Testo citato

::::::::::

L’attesa sale, aumentata anche dalla bellezza del palco: due pedane che si estendono nella red zone, una a sinistra e una a destra, due schermi ai lati del palco e come sfondo la faccia di Williams color oro. Come al solito si ingigantisce la eccentrica persona dell’artista costruendo uno stage che tiene testa a uno spettacolo come il suo.
Entrano gli artisti che accompagnano la popstar, il pubblico inizia a urlare aspettando l’entrata del cantante. Iniziano a suonare un intro finchè dalla cima del palco scende lui, attaccato un filo, fino al centro della pedana, illuminato dalla luce. Un’entrata incredibile. “I’m Robbie fuckin’ Williams”: questa è la frase che da inizio al concerto e alla prima canzone della serata. Il pubblico si trasforma in un’onda unica che segue in ogni cosa il cantante che sa come intrattenere il suo stadio. La scenografia che si presenta è spettacolare: fiamme che sputano fuoco verso l’esterno, coriandoli, luci. Dalla pedana di sinistra esce, trasportato da un meccanismo mobile, il busto argentato raffigurante la faccia di Robbie, proprio come nella copertina del suo ultimo album “Take the Crown”.

La mia euforia è a mille, sono preso dal concerto, da lui e da tutto lo stadio che si muove, canta a squarciagola. Quando Williams esegue la cover di “Minnie the Moocher” di Cab Calloway lo stadio esplode ripetendo l’oramai ritornello tanto famoso. Ancora più sorprendente è la performance di “Kids” introdotta dal riff di chitarra famoso di “Back in Black” degli AC/DC. Proprio quando la chitarra si ferma, entra Olly proprio per cantare con Robbie. Uno su una pedana ciascuno, si divertono un mondo, cantano non steccando, muovendosi accompagnati dalla voce spettacolare di tre coriste; il duo è eccezionale. Posso dire di avere avuto i brividi per questa esibizione.

::::::::::

Materiale fornito
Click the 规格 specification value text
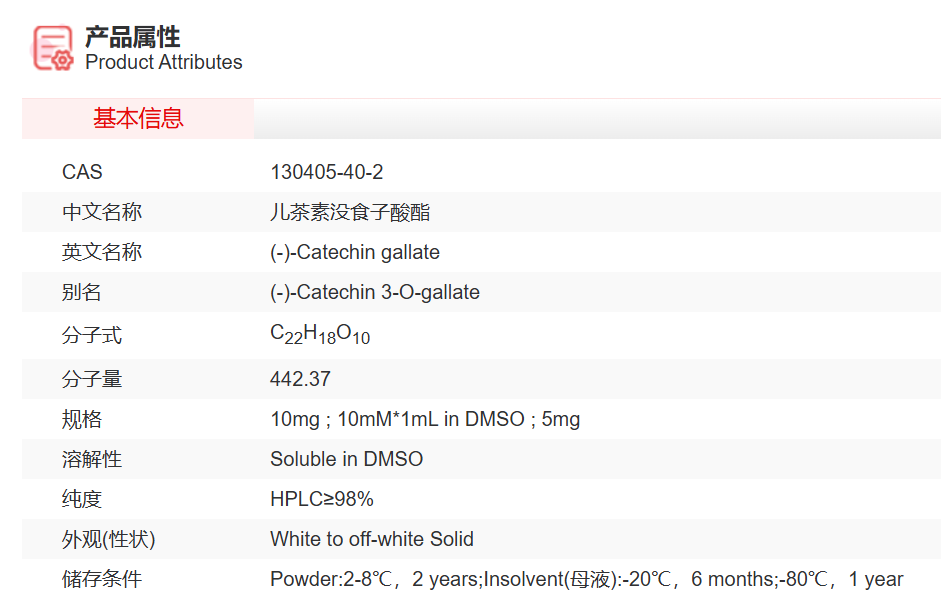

::::::::::

Istruzioni
(A) Restituisci, identica, la parte del racconto sul concerto di Robbie Williams che si apre con le parole contenenti "La mia euforia" e si chiude con "per questa esibizione.".
(B) Scrivi il seguito del racconto sul concerto di Robbie Williams, riprendendo subito dopo l'ultima frase.

Elenco risposte
(A)
La mia euforia è a mille, sono preso dal concerto, da lui e da tutto lo stadio che si muove, canta a squarciagola. Quando Williams esegue la cover di “Minnie the Moocher” di Cab Calloway lo stadio esplode ripetendo l’oramai ritornello tanto famoso. Ancora più sorprendente è la performance di “Kids” introdotta dal riff di chitarra famoso di “Back in Black” degli AC/DC. Proprio quando la chitarra si ferma, entra Olly proprio per cantare con Robbie. Uno su una pedana ciascuno, si divertono un mondo, cantano non steccando, muovendosi accompagnati dalla voce spettacolare di tre coriste; il duo è eccezionale. Posso dire di avere avuto i brividi per questa esibizione.

(B)
Le sorprese non finiscono qui: dalla parte destra del palco spunta, sempre su un meccanismo mobile, un mini palco al cui centro c’è un altro busto della faccia di Robbie, questa volta con la lingua di fuori, come la faccia che fa sempre Simmons dei Kiss. Sempre su questo palco piccolino, dove ora il busto sputa fuoco, parte “Bodies”, primo singolo del penultimo lavoro di inediti ovvero “Video Killed the Radio Star”.Finita la canzone(e qui si vede la pazzia della popstar), dopo aver aiutato le coriste a scendere dal mini stage, prende il suo chitarrista lo bacia e da quel momento parte un’altra cover:”Walk on the Wild Side” di Lou Reed seguito poi da un classico, risalente all’era dei Take That.

Col pretesto di non essere più solo (come, dice lui, nel tour del 2006) fa salire sul palco una ragazza, Chiara, di 23 anni. Camminando per il palco la giovane si fa vedere scioccata, felice, piangente, davanti a 75.000 persone. Robbie la porta su un letto, scherzano, ridono, lui la bacia sulla guancia, la ringrazia e iniziano a cantare coinvolgendosi a vicenda tanto da far cantare strofe di “Strong” proprio a lei che tira fuori una voce spettacolare. Tutto ciò fa sembrare quel momento, anche per chi non ha avuto la fortuna di salire sopra al palco, unico e indimenticabile. Le canzoni si susseguono una dopo l’altra, questo a significare la infallibile resistenza vocale dell’artista. Il concerto è anche seguito da momenti ironici come quando prende una chitarra, un foglio, spiegando che vuole dire qualcosa in italiano: ”Ti amo Italia e ho un pene grosso, ti amo”.

Con “Sexed Up” tutto lo stadio s’immerge in un’atmosfera tenera e romantica fin quando Robbie non lo interrompe annusando l’aria e dicendo: ”Sento odore di erba. Qualcuno ha della marijuana? Passatela, voglio fumare”. Dopo questa piccola parentesi simpatica si susseguono “Me and My Monkey” e “Candy”, primo singolo del nuovo album di Williams. Ci sono trombettisti in mezzo al palco, coriste sulle pedane e una popstar che non sta ferma un attimo. Un altro mash-up salta fuori, ovvero quello di “Hot Fudge” e un classico “Rudebox” finchè non si cede la palla a “Rock Dj”, canzone che fa precipitare lo stadio in un’immensa discoteca, piena di luci.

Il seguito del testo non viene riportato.